Assign application vulnerable items in Application Vulnerability Response automatically

Automatically assign application vulnerabilities based on application tags, or any of the assignment groups in the Configuration Item [cmdb_ci] or platform assignment groups, to reduce the mean time to assignment.

Assigning application vulnerable items automatically

There are three different ways to assign AVIs using Assign using:
Note: The assignment recommendation feature in Vulnerability Response is not available for Application Vulnerability Response.
  • User Group: This option allows you to select any of the existing ServiceNow AI Platform® user groups.
  • User Group Field: This option allows you to choose any assignment group field available using the cmdb_ci table. By default, you see the following three group fields in the list menu under User group field.
    • None: Indicates no default value for this mandatory field
    • Configuration Item: Approval Group
    • Configuration Item: Assignment Group
    • Configuration Item: Support Group
  • Script: This option allows you to define the conditions using a script. This option requires coding or advanced ServiceNow expertise.
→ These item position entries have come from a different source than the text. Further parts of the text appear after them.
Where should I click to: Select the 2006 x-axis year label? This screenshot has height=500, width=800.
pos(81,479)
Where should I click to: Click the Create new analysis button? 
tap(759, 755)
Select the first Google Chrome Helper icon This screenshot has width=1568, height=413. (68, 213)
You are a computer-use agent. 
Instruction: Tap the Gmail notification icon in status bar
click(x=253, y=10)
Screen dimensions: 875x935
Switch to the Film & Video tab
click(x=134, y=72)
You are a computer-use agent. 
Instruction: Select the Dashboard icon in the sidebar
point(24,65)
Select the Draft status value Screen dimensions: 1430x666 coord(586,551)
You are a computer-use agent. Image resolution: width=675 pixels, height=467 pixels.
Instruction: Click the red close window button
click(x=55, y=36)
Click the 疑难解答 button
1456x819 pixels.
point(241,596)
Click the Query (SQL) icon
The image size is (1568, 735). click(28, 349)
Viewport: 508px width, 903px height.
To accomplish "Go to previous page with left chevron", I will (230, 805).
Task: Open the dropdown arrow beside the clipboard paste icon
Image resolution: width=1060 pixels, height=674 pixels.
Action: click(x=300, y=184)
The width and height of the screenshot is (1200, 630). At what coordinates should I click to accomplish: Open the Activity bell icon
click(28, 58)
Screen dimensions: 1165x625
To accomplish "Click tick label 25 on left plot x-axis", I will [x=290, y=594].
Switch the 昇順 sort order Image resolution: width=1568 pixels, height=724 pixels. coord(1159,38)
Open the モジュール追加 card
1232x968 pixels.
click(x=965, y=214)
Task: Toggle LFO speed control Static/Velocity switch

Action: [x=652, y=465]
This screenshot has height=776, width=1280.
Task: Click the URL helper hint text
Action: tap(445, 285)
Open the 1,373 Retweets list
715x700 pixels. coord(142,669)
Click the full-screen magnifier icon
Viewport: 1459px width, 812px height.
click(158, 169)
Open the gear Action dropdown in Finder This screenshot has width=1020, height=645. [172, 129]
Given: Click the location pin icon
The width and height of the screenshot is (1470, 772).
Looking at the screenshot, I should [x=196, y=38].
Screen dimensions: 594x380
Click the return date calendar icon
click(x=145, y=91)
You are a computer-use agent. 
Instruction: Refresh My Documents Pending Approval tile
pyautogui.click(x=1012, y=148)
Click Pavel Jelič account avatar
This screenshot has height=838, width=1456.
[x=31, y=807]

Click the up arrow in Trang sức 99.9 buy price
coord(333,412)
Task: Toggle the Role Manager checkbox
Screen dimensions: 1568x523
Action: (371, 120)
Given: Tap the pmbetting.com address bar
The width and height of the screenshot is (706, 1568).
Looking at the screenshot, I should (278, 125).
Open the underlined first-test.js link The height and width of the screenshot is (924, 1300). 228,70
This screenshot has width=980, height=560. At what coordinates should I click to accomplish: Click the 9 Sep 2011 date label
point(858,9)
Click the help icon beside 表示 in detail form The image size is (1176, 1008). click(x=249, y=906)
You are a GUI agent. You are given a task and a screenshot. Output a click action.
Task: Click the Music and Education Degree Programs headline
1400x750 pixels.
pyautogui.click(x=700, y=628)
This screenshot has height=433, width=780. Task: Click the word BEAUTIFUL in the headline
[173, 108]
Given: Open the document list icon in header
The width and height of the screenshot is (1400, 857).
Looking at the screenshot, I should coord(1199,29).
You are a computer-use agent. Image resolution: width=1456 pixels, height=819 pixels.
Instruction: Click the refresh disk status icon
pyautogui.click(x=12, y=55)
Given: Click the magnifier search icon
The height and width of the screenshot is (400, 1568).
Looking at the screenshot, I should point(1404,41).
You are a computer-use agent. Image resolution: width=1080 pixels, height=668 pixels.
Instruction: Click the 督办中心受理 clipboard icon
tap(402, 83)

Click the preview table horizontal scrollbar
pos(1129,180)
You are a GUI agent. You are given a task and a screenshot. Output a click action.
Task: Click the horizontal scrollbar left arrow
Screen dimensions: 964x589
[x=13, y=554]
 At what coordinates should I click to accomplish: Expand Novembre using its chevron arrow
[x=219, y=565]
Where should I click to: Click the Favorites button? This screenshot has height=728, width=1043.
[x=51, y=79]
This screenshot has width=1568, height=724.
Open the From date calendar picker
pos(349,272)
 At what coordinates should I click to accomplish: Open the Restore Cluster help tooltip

Run high priority rules (items that need special handling, where risk is critical, or an AVI should be handled by regulatory compliance) first. Next, run your general rules, where no special handling is required, and you know who should be responsible for them. Finally, create a default rule to assign AVIs to the group that will figure out what assignment group it should belong to. This group could add another rule to cover their decisions. This default rule would run last.

Assignment rule evaluation process

When a new AVI is created, imported, or reopened after being closed, the assignment rules are evaluated against it. An AVI is only evaluated once, unless it is reopened after being closed. You can manually reapply rules after changes.

The following process is used for each new, updated, or reopened AVI:
  • For each vulnerability assignment rule, the AVI is compared to the assignment filter, lowest order rule first.
  • Where the condition matches, the AVI is assigned an assignment group. The lookup stops.
  • Where the conditions do not find a match among all the other rules, the AVI is assigned to the default assignment group, if a default rule exists.
    Note: If there is no default rule, then the AVI remains unassigned.
Assignment type, whether Manual or Rule and Assignment rule is available from the Form Layout slushbucket on the application vulnerable item (AVI) form. Any AVI that was originally assigned by a rule but later manually reassigned contains a reference to the original rule. Use Assignment rule and Assignment type information to identify cases where the assignment rules did not find a correct match for the intended recipient. Or which rules had the most reassignments.
Note: The assignment rules do not reevaluate manually created assignments.

Reapplying assignment rules

When you change an assignment rule, use the Apply Changes button on the Assignment Rules list view to rerun all the changed rules on all active Open AVIs (except those that were manually assigned).
Note:

If the Reapply all vulnerability assignment rules scheduled job has not run before the first time you use Apply Changes, then it runs all the assignment rules on all Open AVIs except those AVIs that were manually assigned. After that, all subsequent uses of Apply Changes rerun only the changed rules and any dependent rules. Changes to one rule may result in an AVI matching a different unmodified rule.

The scheduled job [Reapply all assignment rules] is inactive, by default. When activated, it applies all the rules to all open AVIs except those manually assigned. It can run Daily, Weekly, Monthly, Periodically, Once, or On Demand. Depending on how many active AVIs you have in your environment, remember to set the Run field appropriately following the initial run to prevent performance impacts.